WHAT NEEDS TO BE DONE:
Provide the records once more, identical to the original.

GIVEN ENTRIES:
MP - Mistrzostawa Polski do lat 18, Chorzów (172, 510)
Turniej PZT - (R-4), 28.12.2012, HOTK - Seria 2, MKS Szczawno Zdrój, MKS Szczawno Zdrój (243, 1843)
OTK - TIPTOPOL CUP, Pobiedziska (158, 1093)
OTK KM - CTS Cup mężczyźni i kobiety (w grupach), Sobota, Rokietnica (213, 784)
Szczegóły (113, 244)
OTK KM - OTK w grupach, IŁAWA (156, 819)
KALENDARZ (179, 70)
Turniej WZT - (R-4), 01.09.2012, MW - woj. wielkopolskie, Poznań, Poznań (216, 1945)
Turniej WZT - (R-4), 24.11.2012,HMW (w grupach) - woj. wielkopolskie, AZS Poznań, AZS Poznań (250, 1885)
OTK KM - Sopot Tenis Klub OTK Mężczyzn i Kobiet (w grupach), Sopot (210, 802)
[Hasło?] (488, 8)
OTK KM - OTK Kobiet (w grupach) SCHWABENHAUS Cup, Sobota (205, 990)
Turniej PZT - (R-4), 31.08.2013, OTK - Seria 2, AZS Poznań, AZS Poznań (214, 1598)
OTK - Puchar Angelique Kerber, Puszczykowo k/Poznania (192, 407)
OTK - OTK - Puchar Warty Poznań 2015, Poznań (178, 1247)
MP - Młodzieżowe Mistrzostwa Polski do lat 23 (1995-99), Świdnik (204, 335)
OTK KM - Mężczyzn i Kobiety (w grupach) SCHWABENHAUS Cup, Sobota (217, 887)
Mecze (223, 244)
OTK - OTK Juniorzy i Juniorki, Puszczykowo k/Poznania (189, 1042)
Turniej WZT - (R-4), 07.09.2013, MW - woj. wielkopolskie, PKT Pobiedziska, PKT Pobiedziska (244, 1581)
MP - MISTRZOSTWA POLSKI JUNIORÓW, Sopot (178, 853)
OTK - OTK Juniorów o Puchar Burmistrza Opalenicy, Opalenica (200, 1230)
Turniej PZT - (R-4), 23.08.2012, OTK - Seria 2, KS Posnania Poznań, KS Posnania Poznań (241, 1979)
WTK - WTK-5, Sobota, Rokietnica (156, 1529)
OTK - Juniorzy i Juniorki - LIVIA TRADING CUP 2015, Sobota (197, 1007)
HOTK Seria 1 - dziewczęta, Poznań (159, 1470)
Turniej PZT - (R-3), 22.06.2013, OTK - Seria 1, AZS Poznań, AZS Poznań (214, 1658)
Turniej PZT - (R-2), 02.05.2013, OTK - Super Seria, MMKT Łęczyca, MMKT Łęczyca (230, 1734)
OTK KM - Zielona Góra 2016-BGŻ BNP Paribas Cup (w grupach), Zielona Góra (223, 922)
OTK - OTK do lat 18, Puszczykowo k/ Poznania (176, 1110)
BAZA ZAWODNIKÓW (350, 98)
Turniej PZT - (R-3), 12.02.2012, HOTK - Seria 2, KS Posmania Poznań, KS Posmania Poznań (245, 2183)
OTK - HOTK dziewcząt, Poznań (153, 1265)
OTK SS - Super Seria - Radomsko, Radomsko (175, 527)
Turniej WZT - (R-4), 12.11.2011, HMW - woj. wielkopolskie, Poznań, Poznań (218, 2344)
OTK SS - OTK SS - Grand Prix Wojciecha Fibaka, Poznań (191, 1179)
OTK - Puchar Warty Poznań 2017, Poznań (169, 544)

WRITTEN SOLUTION:
MP - Mistrzostawa Polski do lat 18, Chorzów (172, 510)
Turniej PZT - (R-4), 28.12.2012, HOTK - Seria 2, MKS Szczawno Zdrój, MKS Szczawno Zdrój (243, 1843)
OTK - TIPTOPOL CUP, Pobiedziska (158, 1093)
OTK KM - CTS Cup mężczyźni i kobiety (w grupach), Sobota, Rokietnica (213, 784)
Szczegóły (113, 244)
OTK KM - OTK w grupach, IŁAWA (156, 819)
KALENDARZ (179, 70)
Turniej WZT - (R-4), 01.09.2012, MW - woj. wielkopolskie, Poznań, Poznań (216, 1945)
Turniej WZT - (R-4), 24.11.2012,HMW (w grupach) - woj. wielkopolskie, AZS Poznań, AZS Poznań (250, 1885)
OTK KM - Sopot Tenis Klub OTK Mężczyzn i Kobiet (w grupach), Sopot (210, 802)
[Hasło?] (488, 8)
OTK KM - OTK Kobiet (w grupach) SCHWABENHAUS Cup, Sobota (205, 990)
Turniej PZT - (R-4), 31.08.2013, OTK - Seria 2, AZS Poznań, AZS Poznań (214, 1598)
OTK - Puchar Angelique Kerber, Puszczykowo k/Poznania (192, 407)
OTK - OTK - Puchar Warty Poznań 2015, Poznań (178, 1247)
MP - Młodzieżowe Mistrzostwa Polski do lat 23 (1995-99), Świdnik (204, 335)
OTK KM - Mężczyzn i Kobiety (w grupach) SCHWABENHAUS Cup, Sobota (217, 887)
Mecze (223, 244)
OTK - OTK Juniorzy i Juniorki, Puszczykowo k/Poznania (189, 1042)
Turniej WZT - (R-4), 07.09.2013, MW - woj. wielkopolskie, PKT Pobiedziska, PKT Pobiedziska (244, 1581)
MP - MISTRZOSTWA POLSKI JUNIORÓW, Sopot (178, 853)
OTK - OTK Juniorów o Puchar Burmistrza Opalenicy, Opalenica (200, 1230)
Turniej PZT - (R-4), 23.08.2012, OTK - Seria 2, KS Posnania Poznań, KS Posnania Poznań (241, 1979)
WTK - WTK-5, Sobota, Rokietnica (156, 1529)
OTK - Juniorzy i Juniorki - LIVIA TRADING CUP 2015, Sobota (197, 1007)
HOTK Seria 1 - dziewczęta, Poznań (159, 1470)
Turniej PZT - (R-3), 22.06.2013, OTK - Seria 1, AZS Poznań, AZS Poznań (214, 1658)
Turniej PZT - (R-2), 02.05.2013, OTK - Super Seria, MMKT Łęczyca, MMKT Łęczyca (230, 1734)
OTK KM - Zielona Góra 2016-BGŻ BNP Paribas Cup (w grupach), Zielona Góra (223, 922)
OTK - OTK do lat 18, Puszczykowo k/ Poznania (176, 1110)
BAZA ZAWODNIKÓW (350, 98)
Turniej PZT - (R-3), 12.02.2012, HOTK - Seria 2, KS Posmania Poznań, KS Posmania Poznań (245, 2183)
OTK - HOTK dziewcząt, Poznań (153, 1265)
OTK SS - Super Seria - Radomsko, Radomsko (175, 527)
Turniej WZT - (R-4), 12.11.2011, HMW - woj. wielkopolskie, Poznań, Poznań (218, 2344)
OTK SS - OTK SS - Grand Prix Wojciecha Fibaka, Poznań (191, 1179)
OTK - Puchar Warty Poznań 2017, Poznań (169, 544)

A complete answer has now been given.